Yes, I'd really like to see a pay-as-you-go plan for voice in particular, since we never come close to using the shared 450 minutes on our family plan. I'm less sure about pay-as-you-go data; I'd have to check my usage there.
I was very surprised to find that I never even reach the 500 MB limit I pay €7.99 a month for. At first I had 5 GB for €15, but it proved to be just a waste of money.
I don't get what the big fuss is all about. Apple has ALWAYS offered unlocked iPhones. If you read the fine print at the bottom of the Apple Store iPhones page it quite clearly states:
"For those who are not qualified customers, are not eligible for an early upgrade, or wish to buy iPhone as a gift, the prices are $449 (8GB), $649 (16GB), or $749 (32GB)"
This has been in place since the release of the iPhone 4. Since the Apple reseller here in Fiji is not permitted to carry iPhones many of us have purchased unlocked iPhones out of the USA for use on our local GSM networks.
We're also quite used to paying full price for high-end phones as our carriers do not generally subsidise handset costs by pushing users into multi-year contracts.
The unlocked iPhone is a boon to all foreigners who want an iPhone to use in their native countries and cannot get one because Apple does not sell them to the local carrier. In Bolivia for example, the iPhone has just as of June been availiable, and at a price near $1000 for the 16Gb model. So you see, it was not availiable before. A locked phone required a contract from a US carrier as well, resulting in yet another hurdle for the users of the "rest" of the world. This is a great move for Apple. I see it as a response to Android picking up sales.
My son gave me his iPhone 3G. I went to AT&T and they wouldn't unlock it. I went to the Apple store and they not only refused to unlock it, they told me that they would never unlock the phone even though it was off-contract. The sales person even questioned why any sane person would want an unlocked phone.
This was in Delaware at the Apple store. When I explained that I travel outside the US, he told me that I'd have to use AT&T international calling rates, etc., etc. I told him that's why I won't buy an iPhone myself. I'll keep my Nokia N-series phone with a much better camera, better reception, free GPS, WiFi, etc. and I bought it unlocked without a contract.
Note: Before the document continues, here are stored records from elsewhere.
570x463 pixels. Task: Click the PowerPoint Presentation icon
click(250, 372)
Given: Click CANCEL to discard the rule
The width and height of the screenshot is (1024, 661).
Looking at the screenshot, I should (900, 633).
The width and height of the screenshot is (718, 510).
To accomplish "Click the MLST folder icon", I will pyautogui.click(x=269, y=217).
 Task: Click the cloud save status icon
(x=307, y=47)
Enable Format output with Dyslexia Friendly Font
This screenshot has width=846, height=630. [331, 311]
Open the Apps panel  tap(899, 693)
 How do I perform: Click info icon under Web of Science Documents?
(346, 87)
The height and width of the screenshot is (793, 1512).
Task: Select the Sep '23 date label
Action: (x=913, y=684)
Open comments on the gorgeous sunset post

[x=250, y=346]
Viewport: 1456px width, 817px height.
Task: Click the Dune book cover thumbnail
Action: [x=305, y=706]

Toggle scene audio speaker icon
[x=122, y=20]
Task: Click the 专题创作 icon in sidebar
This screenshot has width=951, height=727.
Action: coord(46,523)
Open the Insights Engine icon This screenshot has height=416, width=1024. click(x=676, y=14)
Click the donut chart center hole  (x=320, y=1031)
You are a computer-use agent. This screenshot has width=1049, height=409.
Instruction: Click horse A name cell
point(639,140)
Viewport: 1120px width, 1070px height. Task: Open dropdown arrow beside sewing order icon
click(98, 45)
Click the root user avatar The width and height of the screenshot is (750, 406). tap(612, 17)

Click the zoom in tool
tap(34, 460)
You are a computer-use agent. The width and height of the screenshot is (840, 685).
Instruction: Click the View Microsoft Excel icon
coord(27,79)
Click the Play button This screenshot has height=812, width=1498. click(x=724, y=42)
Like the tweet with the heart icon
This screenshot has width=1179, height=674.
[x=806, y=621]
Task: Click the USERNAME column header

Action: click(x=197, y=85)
iPhones are unlocked outside the US, but it's nearly impossible to get them unlocked in the US. Even with the new iPhone 4 deal, it's at least $200 more than most comparable phones. My next phone will also be Nokia--N8, N9, C6, etc. I can use my son's iPhone as an iPod Touch instead.
In Europe the iPhone has always been available unlocked.
This is a godsend to those of us who live between Europe and the U.S. Now I can finally buy an iPhone and ditch my 5 year-old Treo 650. I use prepaid SIMs, TIM in Italy and T-Mobile in the U.S. and switch them in the air between Rome and New York. This is a big market, us travelers, and who's to say AT&T won't allow their contract customers to unlock their phones (which T-Mobile allows after 90 days of service) so they can use local SIMs in other countries. Bravo Apple for a smart and long overdue move.
Can't use iPhones for fast data on T-Mobile. iPhone doesn't have 1700 MHz frequency for 3G/4G, so you'll be stuck with slow data.
You can use your iPhone with PAYGO SIM from ATT or one of the other third parties that use the ATT network but have better rates.